The task: Give only the number of lines in the data that contain the word "Sort".

*** Listed entries Section Begins ***

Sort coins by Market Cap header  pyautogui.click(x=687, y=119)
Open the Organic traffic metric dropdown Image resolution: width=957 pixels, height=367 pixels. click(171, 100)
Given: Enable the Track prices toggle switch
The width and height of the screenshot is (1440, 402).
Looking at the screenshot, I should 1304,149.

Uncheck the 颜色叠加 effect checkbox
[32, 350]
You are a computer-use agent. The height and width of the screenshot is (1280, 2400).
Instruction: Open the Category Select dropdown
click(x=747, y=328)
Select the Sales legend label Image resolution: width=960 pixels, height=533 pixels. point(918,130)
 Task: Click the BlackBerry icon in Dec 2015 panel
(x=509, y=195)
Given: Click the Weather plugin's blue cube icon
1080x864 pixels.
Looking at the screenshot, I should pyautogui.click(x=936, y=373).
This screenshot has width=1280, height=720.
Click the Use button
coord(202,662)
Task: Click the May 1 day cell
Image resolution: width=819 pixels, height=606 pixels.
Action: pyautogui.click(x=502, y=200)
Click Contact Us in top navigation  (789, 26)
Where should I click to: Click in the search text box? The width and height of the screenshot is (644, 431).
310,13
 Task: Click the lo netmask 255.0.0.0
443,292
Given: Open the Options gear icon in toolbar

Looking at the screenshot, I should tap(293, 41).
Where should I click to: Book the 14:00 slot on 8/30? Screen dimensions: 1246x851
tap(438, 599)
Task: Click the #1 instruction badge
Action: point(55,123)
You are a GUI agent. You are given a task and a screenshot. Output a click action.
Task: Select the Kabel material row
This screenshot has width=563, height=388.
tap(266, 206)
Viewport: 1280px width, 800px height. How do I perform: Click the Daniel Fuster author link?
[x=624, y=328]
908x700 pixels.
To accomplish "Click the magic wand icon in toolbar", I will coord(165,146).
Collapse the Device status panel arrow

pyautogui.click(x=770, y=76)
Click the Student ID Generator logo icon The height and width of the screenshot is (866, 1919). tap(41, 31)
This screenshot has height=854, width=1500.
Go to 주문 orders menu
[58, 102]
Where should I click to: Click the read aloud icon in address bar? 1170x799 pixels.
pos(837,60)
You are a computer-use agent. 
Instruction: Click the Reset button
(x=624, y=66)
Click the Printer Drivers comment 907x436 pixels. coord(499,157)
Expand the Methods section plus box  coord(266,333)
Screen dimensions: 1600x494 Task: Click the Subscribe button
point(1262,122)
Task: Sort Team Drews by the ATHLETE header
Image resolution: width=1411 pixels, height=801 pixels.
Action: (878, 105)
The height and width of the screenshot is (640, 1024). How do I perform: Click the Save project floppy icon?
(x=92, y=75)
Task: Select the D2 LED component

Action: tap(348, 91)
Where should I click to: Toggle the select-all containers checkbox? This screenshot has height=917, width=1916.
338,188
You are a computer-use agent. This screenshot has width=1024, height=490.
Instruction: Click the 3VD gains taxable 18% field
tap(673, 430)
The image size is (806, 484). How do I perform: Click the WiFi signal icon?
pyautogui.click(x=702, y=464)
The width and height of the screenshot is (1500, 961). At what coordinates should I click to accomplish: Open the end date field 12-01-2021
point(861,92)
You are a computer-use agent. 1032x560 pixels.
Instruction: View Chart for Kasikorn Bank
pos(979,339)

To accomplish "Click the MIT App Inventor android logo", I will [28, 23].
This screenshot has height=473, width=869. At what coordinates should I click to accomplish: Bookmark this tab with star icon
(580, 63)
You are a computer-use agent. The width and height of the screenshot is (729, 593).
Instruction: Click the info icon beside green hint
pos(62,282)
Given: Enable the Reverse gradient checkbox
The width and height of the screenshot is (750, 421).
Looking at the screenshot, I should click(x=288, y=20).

*** Listed entries Section Ends ***

Response box: 2